I was asked by an online friend yesterday why I do not just call myself a “universalist.” It’s a good question. I am often asked by friend and foe alike why I call myself “Presbyterian.” I am so non-traditional, why don’t I become a Unitarian?

I have great respect for the Unitarians, but I think of myself as a Presbyterian Universalist.

“Presbyterian,” for me, represents the particular parts of faith I share with those in my community. We have a particular view of Jesus. We have particular hymns that we love. We have a particular vocabulary of meaning. If I were just a universalist, I would lack the particular vocabulary and rituals to share life intimately in community.

By the same token, if I were just Presbyterian, I would have a bracket around my thinking and my ethics. I could not share this world as fully with non-Christians to whom I owe justice and compassion, too. Love demands that I be bigger than my own sect.

So I want to be both Presbyterian and universalist. I want to live intimately in community, but to consecrate that community to the common good.

But just because I am a pluralist does not make me a relativist.
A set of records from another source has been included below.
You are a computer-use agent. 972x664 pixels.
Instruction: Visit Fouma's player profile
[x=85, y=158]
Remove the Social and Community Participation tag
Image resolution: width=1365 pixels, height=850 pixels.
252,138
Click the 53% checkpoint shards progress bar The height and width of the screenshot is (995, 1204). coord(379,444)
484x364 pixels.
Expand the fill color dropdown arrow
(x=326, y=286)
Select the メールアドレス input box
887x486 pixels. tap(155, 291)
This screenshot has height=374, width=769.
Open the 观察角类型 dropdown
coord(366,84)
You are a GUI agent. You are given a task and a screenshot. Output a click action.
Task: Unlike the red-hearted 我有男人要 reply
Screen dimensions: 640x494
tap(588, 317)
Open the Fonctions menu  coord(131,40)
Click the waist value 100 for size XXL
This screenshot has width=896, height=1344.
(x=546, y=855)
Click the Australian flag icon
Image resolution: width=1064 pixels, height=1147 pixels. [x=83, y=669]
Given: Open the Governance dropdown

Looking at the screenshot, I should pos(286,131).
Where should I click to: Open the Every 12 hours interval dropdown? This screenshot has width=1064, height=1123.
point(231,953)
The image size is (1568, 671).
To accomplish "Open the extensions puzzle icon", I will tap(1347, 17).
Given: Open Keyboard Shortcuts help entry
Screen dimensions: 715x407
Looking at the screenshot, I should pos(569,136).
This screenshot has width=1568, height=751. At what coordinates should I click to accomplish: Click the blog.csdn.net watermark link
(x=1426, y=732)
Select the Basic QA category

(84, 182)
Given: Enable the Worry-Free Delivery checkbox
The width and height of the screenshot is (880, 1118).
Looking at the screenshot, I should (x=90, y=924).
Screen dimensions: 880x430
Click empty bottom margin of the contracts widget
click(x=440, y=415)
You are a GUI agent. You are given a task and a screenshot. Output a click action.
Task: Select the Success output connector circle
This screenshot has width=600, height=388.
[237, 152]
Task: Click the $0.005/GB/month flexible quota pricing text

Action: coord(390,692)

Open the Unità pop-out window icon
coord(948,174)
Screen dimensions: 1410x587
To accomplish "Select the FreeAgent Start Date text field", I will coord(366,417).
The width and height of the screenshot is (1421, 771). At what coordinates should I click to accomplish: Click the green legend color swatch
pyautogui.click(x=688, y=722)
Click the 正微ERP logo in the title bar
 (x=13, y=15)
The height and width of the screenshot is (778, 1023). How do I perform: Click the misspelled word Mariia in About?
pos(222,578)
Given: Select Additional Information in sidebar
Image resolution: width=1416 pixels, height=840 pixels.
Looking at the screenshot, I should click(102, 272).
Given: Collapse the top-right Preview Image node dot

There are very specific virtues required to live for the common good. So there are forms of religion I reject. When someone says there isn’t room for me in their version of Christianity, I think to myself. “And that’s why I don’t want your version of Christianity. In your version, I would have to become like you to be welcome. In my version, there is room for you to be you and for me to be me. Doesn’t that make the larger version twice as good?”